What Jon Favreau has attempted with his translation of that production into live action is ambitious to say the least. Another in a growing list of live-action adaptations of classic Disney animations, this one would seem to be the most ill-advised (others have tried and failed). While there’s little to justify updating the timeless original, and admittedly this version certainly doesn’t improve on the animation, there is much to marvel at here.
Against considerable odds, the same magic that permeates the animated original is fully replicated here.
Overall voice of approval
For the ignorant and uninformed, The Jungle Book was originally published in 1894. It tells the story of ‘man-cub’ Mowgli (here, an astounding performance by young newcomer Neel Sethi), who was raised by wolves and hunted by the tiger Shere Khan (Elba). Khan believes that man has no place in the jungle.
Beyond the predictably first-class computer-generated work carried out by Peter Jackson’s WETA studio, it is the voice cast (only minimal facial capture was employed, so as to avoid the ‘uncanny valley’) that is to be applauded most loudly.
Christopher Walken lends just the right amount of mafia menace to King Louie’s crazy, Ben Kingsley’s Bagheera embodies the slick, shiny black regality of the paternal panther, and Bill Murray as the work-shy, honey-loving bear Baloo is simply as sublime a casting as can be.
Marginally less successful casting is Idris Elba as Shere Khan. Though no fault of Elba’s, one can’t help but think what Benedict Cumberbatch might do with the role (he is cast in the role in yet another adaptation, which is directed by Andy Serkis and due out in 2018). As a result, this is a different Bengal tiger than the one you remember. Nevertheless, Elba will surely strike terror into the hearts of an entirely new generation of children. This Khan’s burned and mutilated face reminds less of his reserved animated counterpart, instead recalling the monstrous General Woundwort from Watership Down.
A success on all fours
Given that the film is successful on almost all fronts, it’s interesting to note what Favreau chose to keep of the original and where he, and screenwriter Justin Marks, decided to divert from that path. Certainly, those decisions were key to satisfying the legions who cherish the animation while avoiding accusations of crafting a mere facsimile.

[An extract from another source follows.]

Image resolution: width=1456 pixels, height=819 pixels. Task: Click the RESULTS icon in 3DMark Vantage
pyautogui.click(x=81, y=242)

In an early scene, Khan returns to play with the wolf cubs, undetected by the elders of the pack. When Mowgli’s wolf mother, Raksha (Nyong’o), discovers Khan in their camp, she orders the cubs, who are unaware of the peril they are in, away from the bully.
There is none of the visual comedy from the original film as Khan traps the last cub, preventing its departure – and perhaps due to the photorealism of the animals, this seems to be the correct choice. So, much of the slapstick is out, and a measure of darkness is in.
Favreau also decided to opt for less of a musical approach, but when Mowgli joins Baloo, the pair still float down river and croon ‘Bare Necessities’ – keeping very much to the tone of the original film. Again – it works.
What should have been a gaudy CGI travesty, instead simultaneously validates the modern tech with a subversive and utterly enchanting recreation, while proving the timelessness of its source.